Data supplied —

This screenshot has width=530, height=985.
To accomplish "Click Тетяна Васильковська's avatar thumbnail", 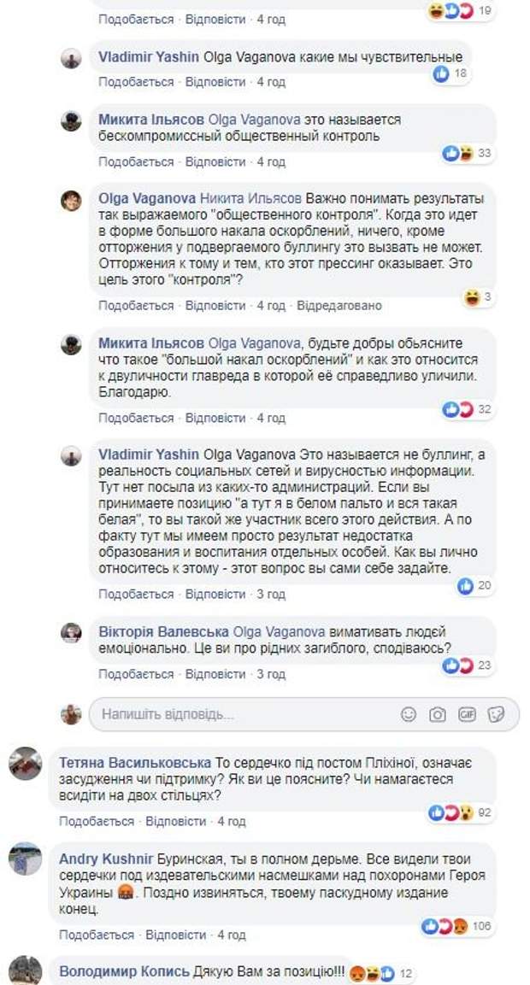I will pyautogui.click(x=26, y=763).
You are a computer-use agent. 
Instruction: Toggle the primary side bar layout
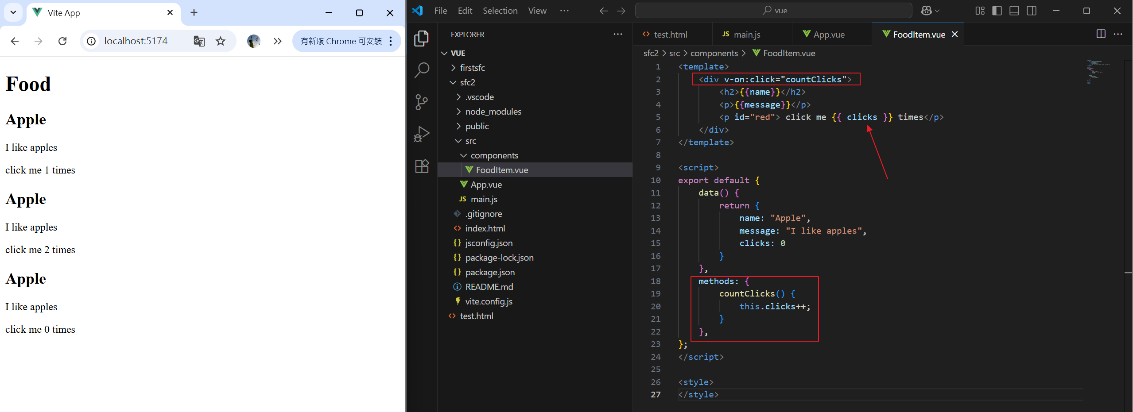(x=997, y=11)
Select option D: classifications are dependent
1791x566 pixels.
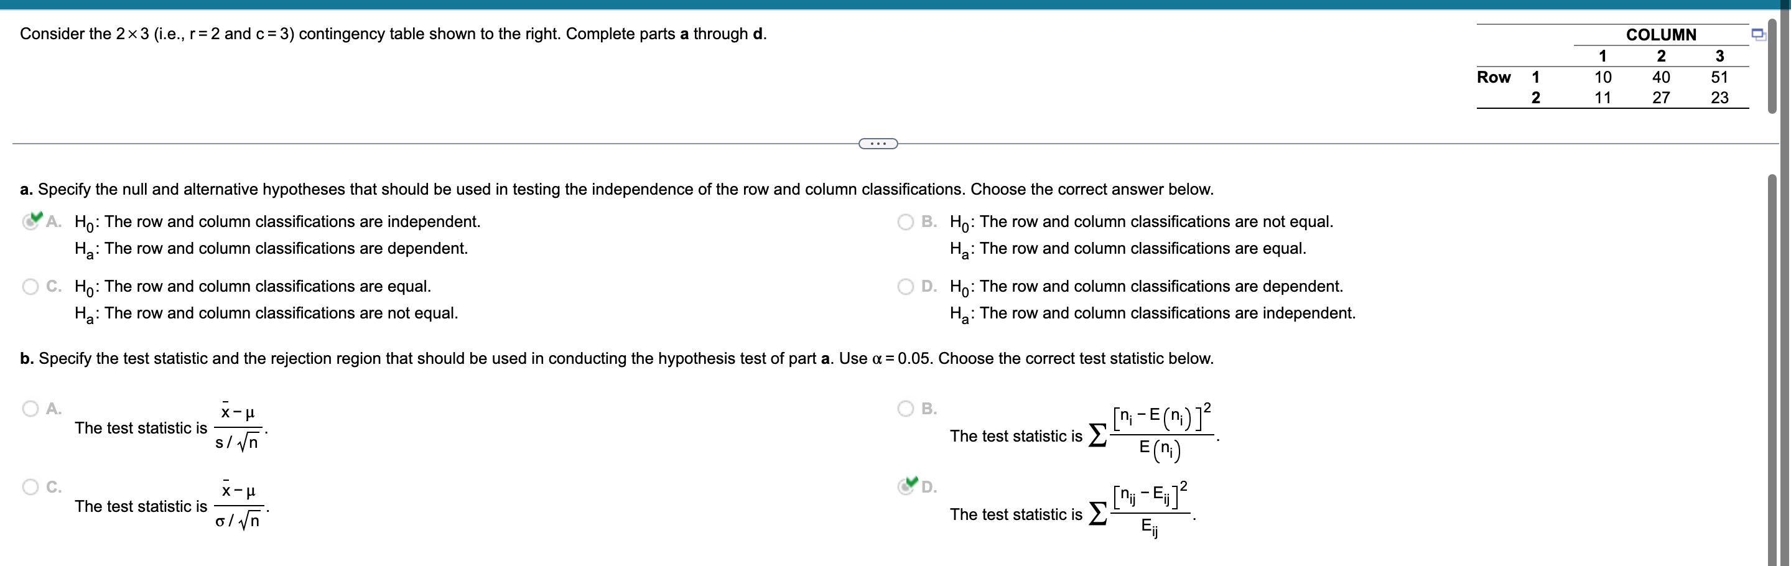[x=906, y=286]
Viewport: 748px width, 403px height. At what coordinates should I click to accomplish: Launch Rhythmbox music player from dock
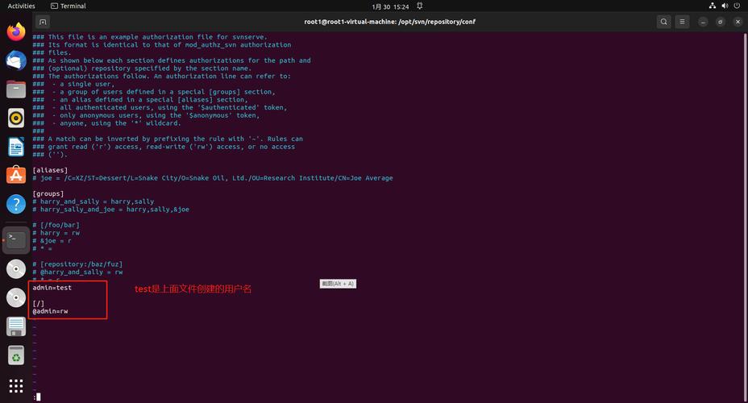pos(16,118)
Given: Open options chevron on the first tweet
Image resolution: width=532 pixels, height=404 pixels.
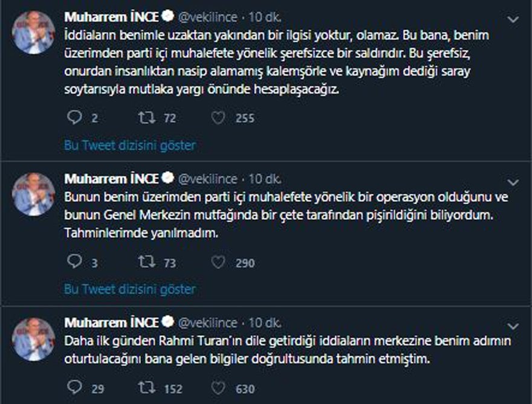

About this exercise —
Using the records above, extract exactly and only the lines from the one with "Select option D: classifications" through the final line, inclusive, leaving out pictures.

Response —
Select option D: classifications are dependent
1791x566 pixels.
[x=906, y=286]
Viewport: 748px width, 403px height. At what coordinates should I click to accomplish: Launch Rhythmbox music player from dock
pos(16,118)
Given: Open options chevron on the first tweet
Image resolution: width=532 pixels, height=404 pixels.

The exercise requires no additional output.